From: Mats Petersson <mats.petersson@citrix.com>
To: Ian Campbell <Ian.Campbell@citrix.com>
Cc: "xen-devel@lists.xensource.com" <xen-devel@lists.xensource.com>,
"mats@planetcatfish.com" <mats@planetcatfish.com>,
Andres Lagar-Cavilla <andres@lagarcavilla.org>,
"JBeulich@suse.com" <JBeulich@suse.com>,
"konrad@darnok.org" <konrad@darnok.org>,
David Vrabel <david.vrabel@citrix.com>
Subject: Re: [PATCH V5] xen/privcmd.c: improve performance of MMAPBATCH_V2.
Date: Thu, 20 Dec 2012 11:00:30 +0000 [thread overview]
Message-ID: <50D2EFCE.8070706@citrix.com> (raw)

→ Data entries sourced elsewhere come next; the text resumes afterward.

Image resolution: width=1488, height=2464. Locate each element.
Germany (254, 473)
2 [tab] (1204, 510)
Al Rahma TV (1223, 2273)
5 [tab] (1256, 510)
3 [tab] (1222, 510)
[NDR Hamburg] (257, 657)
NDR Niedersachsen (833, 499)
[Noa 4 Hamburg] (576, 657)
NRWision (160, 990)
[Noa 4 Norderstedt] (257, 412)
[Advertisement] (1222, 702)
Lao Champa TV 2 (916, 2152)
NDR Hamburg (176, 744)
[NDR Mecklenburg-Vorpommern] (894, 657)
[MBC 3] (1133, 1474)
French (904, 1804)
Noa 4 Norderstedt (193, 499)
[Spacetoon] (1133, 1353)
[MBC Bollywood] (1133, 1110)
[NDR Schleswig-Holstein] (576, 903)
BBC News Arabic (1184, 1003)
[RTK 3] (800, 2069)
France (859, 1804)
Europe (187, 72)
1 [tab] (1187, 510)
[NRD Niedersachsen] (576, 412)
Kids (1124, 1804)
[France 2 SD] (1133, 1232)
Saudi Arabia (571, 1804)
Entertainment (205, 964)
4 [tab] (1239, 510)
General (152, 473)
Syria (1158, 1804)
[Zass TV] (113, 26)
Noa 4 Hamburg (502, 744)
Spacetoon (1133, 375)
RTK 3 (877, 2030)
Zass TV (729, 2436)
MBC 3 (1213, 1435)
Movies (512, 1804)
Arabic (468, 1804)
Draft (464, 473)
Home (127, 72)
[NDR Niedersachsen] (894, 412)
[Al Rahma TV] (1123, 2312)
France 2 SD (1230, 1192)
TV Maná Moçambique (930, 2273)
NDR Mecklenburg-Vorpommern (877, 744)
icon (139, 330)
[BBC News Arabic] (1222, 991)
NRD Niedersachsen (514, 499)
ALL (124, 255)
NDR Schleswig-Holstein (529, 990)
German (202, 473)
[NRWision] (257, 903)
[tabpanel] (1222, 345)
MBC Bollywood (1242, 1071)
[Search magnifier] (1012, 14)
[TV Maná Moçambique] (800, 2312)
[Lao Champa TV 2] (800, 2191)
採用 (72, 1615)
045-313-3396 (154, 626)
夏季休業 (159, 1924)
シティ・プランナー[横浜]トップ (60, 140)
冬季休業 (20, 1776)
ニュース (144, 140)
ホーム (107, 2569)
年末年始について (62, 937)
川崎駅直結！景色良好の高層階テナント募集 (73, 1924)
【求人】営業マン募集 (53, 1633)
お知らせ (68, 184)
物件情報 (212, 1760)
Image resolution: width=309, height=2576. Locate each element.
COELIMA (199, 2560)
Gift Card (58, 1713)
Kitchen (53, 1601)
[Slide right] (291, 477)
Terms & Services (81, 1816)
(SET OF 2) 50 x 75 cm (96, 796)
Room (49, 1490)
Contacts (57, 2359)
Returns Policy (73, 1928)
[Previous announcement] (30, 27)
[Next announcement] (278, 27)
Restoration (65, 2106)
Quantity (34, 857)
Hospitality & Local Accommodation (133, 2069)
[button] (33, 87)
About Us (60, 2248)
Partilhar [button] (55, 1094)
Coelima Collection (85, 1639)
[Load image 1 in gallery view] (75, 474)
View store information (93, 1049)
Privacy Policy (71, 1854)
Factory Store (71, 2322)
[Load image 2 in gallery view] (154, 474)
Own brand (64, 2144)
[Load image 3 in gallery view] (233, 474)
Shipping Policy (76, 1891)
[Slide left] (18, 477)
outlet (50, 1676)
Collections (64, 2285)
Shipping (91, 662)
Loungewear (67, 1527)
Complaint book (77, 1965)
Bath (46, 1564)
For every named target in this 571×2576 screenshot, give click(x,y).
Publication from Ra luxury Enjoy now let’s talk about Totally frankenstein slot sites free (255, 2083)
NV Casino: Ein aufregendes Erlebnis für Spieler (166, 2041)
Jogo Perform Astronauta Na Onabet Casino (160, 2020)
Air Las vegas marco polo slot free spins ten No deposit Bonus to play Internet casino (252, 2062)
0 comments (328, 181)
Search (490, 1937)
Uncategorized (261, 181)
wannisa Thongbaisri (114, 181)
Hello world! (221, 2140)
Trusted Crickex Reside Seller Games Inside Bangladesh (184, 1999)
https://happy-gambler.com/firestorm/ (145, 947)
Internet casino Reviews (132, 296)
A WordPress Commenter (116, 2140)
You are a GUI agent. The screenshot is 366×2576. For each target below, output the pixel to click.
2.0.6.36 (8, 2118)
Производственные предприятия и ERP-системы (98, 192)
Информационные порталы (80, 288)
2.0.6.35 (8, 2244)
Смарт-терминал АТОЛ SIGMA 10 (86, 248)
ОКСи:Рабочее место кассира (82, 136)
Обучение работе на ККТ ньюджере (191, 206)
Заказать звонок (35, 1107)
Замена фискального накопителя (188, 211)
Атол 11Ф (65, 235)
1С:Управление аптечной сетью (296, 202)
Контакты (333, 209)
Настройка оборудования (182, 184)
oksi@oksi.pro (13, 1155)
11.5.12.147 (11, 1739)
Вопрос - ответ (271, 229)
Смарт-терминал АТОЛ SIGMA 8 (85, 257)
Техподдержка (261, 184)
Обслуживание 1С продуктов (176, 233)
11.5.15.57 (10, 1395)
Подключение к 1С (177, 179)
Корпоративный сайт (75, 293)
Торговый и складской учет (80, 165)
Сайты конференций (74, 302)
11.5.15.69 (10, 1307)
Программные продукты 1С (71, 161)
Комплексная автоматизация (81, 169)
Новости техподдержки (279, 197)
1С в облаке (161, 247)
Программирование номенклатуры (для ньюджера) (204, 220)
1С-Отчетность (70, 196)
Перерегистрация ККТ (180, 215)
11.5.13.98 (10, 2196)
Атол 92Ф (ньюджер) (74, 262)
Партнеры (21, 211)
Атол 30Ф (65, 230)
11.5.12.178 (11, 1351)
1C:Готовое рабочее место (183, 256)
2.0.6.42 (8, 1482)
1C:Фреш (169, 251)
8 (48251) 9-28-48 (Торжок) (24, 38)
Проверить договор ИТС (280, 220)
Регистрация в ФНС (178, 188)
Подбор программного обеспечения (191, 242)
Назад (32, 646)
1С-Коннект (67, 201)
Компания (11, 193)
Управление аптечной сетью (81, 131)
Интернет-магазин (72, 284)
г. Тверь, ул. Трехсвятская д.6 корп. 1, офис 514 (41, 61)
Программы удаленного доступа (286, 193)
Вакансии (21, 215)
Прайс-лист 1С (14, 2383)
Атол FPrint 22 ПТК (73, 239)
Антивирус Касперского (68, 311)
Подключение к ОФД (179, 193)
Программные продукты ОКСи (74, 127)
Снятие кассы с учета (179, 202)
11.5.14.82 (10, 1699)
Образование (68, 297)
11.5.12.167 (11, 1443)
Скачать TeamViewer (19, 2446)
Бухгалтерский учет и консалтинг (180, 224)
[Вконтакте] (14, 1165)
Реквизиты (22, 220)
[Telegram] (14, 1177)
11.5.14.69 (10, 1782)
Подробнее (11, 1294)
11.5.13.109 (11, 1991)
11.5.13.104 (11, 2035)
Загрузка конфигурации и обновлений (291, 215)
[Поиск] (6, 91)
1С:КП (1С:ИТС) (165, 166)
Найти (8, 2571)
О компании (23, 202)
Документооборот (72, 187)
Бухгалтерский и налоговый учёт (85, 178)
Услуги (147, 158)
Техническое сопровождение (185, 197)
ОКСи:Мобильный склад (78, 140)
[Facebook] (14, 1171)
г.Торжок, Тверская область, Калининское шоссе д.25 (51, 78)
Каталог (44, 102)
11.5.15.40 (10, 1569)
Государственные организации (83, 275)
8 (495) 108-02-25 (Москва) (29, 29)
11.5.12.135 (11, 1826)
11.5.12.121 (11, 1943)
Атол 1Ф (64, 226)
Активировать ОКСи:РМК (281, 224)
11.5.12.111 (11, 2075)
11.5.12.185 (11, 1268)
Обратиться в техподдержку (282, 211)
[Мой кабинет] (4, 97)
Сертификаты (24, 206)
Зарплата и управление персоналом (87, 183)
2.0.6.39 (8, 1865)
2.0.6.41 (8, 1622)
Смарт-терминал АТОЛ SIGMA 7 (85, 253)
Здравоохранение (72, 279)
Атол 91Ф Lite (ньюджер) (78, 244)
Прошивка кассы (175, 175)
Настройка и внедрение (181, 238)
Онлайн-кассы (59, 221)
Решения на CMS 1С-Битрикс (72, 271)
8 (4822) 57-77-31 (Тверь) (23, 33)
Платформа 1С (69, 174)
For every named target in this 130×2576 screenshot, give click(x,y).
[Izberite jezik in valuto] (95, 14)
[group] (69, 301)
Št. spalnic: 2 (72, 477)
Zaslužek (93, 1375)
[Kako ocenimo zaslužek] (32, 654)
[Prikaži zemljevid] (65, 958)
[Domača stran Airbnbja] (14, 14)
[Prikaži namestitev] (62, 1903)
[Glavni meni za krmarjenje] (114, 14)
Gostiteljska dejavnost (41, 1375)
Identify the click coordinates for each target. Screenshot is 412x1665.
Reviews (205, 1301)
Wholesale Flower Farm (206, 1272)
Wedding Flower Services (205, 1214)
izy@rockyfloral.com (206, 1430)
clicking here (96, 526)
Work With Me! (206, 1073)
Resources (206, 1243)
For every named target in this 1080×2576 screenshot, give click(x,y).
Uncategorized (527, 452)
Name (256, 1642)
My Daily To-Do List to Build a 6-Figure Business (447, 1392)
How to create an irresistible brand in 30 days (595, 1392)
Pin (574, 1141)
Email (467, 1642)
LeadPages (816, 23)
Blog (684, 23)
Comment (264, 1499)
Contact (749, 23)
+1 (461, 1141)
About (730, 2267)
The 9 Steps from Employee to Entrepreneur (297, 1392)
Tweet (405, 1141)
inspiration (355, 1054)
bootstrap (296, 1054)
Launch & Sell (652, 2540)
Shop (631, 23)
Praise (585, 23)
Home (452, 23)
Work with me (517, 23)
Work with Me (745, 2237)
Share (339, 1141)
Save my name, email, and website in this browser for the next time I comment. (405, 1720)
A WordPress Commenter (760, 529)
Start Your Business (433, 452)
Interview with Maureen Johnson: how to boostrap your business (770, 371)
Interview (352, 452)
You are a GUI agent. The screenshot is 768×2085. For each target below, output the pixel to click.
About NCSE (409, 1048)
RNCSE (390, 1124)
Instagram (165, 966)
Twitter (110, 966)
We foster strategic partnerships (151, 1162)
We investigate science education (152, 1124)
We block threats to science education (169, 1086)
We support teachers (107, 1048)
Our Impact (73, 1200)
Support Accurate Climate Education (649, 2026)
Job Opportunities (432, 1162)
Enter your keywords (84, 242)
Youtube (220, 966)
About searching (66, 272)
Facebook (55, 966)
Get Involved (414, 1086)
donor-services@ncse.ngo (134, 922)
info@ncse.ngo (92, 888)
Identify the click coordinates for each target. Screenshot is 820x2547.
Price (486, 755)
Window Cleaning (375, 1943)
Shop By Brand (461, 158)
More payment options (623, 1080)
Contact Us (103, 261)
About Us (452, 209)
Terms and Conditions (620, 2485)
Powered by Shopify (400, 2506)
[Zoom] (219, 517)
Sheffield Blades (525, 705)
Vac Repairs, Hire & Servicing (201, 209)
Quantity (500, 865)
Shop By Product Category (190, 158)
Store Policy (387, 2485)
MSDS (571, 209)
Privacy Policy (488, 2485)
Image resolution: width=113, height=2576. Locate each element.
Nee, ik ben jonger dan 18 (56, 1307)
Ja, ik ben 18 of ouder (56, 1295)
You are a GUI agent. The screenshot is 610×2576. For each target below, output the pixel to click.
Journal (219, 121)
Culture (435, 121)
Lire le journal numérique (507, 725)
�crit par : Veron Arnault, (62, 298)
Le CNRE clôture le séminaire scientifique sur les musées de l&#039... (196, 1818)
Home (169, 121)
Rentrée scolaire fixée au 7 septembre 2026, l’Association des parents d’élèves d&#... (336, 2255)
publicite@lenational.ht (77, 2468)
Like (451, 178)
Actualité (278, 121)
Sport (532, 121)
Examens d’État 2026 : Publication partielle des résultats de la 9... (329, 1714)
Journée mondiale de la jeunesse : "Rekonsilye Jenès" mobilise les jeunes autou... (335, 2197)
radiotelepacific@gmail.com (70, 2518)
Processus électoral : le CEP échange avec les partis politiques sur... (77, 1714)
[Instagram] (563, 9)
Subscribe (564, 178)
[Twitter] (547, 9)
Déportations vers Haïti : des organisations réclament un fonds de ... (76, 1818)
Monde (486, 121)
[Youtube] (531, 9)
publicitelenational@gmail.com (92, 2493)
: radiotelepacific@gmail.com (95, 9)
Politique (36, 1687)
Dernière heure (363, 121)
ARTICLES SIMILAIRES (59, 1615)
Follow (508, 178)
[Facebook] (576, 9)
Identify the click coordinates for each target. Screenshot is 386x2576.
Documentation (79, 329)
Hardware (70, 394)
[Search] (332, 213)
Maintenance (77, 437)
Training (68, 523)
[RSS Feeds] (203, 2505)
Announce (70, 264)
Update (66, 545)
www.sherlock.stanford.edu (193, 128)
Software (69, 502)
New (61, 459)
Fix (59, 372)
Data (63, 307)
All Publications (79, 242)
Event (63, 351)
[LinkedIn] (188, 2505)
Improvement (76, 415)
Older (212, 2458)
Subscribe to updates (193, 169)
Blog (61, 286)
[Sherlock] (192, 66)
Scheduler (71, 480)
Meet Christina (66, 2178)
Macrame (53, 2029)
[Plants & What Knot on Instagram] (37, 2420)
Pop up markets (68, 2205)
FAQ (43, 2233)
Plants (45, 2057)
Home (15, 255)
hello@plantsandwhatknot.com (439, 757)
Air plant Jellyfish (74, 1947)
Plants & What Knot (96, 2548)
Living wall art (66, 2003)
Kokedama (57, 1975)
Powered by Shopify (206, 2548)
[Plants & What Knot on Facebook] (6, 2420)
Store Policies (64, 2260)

In-Reply-To: <1356000020.26722.39.camel@zakaz.uk.xensource.com>
On 20/12/12 10:40, Ian Campbell wrote:
> I've added Andres since I think this accumulation of ENOENT in err_ptr
> is a paging related thing, or at least I think he understands this
> code ;-)
>
>> @@ -89,37 +89,112 @@ static int remap_pte_fn(pte_t *ptep, pgtable_t token, unsigned long addr,
>> struct page *page = info->pages[info->index++];
>> unsigned long pfn = page_to_pfn(page);
>> pte_t pte = pfn_pte(pfn, info->prot);
>> -
>> - if (map_foreign_page(pfn, info->fgmfn, info->domid))
>> - return -EFAULT;
>> + int err;
>> + // TODO: We should really batch these updates.
>> + err = map_foreign_page(pfn, *info->fgmfn, info->domid);
>> + *info->err_ptr++ = err;
>> set_pte_at(info->vma->vm_mm, addr, ptep, pte);
>> + info->fgmfn++;
>>
>> - return 0;
>> + return err;
> This will cause apply_to_page_range to stop walking and return an error.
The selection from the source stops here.